II — LES CONDITIONS DE L’INTERPELLATION CITOYENNE

La première condition est la flagrance. L’article 53 du Code de procédure pénale dispose ainsi qu’est qualifié crime ou délit flagrant le crime ou le délit qui se commet actuellement, ou qui vient de se commettre. Il y a aussi crime ou délit flagrant lorsque, dans un temps très voisin de l’action, la personne soupçonnée est poursuivie par la clameur publique, ou est trouvée en possession d’objets, ou présente des traces ou indices, laissant penser qu’elle a participé au crime ou au délit“.

En l’absence de flagrance, il ne peut pas y avoir d’interpellation citoyenne.

La deuxième condition tient à la nature de l’infraction : il doit s’agir d’un crime ou d’un délit puni d’une peine d’emprisonnement. Il ne peut donc pas y avoir d’interpellation citoyenne pour des contraventions.

La troisième condition est l’existence d’indices apparents d’un comportement délictueux. Autrement dit,  une intuition ou une impression ne suffit pas.

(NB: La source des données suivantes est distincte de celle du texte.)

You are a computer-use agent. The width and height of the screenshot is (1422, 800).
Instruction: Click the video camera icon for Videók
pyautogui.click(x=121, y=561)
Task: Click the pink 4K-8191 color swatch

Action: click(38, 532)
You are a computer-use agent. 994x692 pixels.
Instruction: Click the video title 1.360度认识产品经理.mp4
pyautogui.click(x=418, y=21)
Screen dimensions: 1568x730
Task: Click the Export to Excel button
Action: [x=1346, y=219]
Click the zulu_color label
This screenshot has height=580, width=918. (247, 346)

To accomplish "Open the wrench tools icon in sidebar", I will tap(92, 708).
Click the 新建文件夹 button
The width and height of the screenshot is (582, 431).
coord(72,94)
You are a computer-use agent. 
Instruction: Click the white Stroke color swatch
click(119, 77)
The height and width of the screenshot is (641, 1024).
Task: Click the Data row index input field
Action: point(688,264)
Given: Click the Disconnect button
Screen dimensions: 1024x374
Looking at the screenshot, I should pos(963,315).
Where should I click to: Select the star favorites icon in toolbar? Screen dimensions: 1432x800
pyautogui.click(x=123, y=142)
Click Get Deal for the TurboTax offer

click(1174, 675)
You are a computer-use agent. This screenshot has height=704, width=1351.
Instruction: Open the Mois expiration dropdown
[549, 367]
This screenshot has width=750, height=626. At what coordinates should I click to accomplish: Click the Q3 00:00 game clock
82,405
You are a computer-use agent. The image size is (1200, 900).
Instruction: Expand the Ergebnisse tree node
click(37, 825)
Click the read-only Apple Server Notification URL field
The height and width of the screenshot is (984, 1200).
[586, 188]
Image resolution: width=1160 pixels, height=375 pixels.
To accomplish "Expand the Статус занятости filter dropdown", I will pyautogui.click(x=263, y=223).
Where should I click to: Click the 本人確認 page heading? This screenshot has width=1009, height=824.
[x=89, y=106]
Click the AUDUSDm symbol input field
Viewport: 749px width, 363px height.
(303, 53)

La quatrième condition est la finalité et la temporalité : l’appréhension n’est admise qu’à la condition de s’assurer de la personne du délinquant ou du criminel jusqu’à sa remise à un officier de police judiciaire, lequel doit être avisé dans les meilleurs délais que les circonstances permettent.

Attendre plusieurs heures avant d’aviser l’officier de police judiciaire transforme l’interpellation citoyenne en une séquestration arbitraire, car l’intention devient alors de priver de liberté “dans un but autre que celui de remettre le plus rapidement possible” la personne à l’autorité qualifiée.

La cinquième condition concerne la contrainte. L’usage de la force, à cette fin, doit être nécessaire et proportionné aux conditions de l’arrestation.

Enfin, il est important de préciser que l’interpellation citoyenne ne permet pas de se substituer à la police ou à la gendarmerie ni de s’agréger à une opération de maintien de l’ordre sans cadre.

III — LE RISQUE PÉNAL LIÉ À L’INTERPELLATION CITOYENNE

Le premier risque est celui des atteintes à la liberté. Hors les cas prévus par la loi, arrêter, détenir ou séquestrer une personne est un crime puni de vingt ans de réclusion criminelle par l’article 224-1 du Code pénal.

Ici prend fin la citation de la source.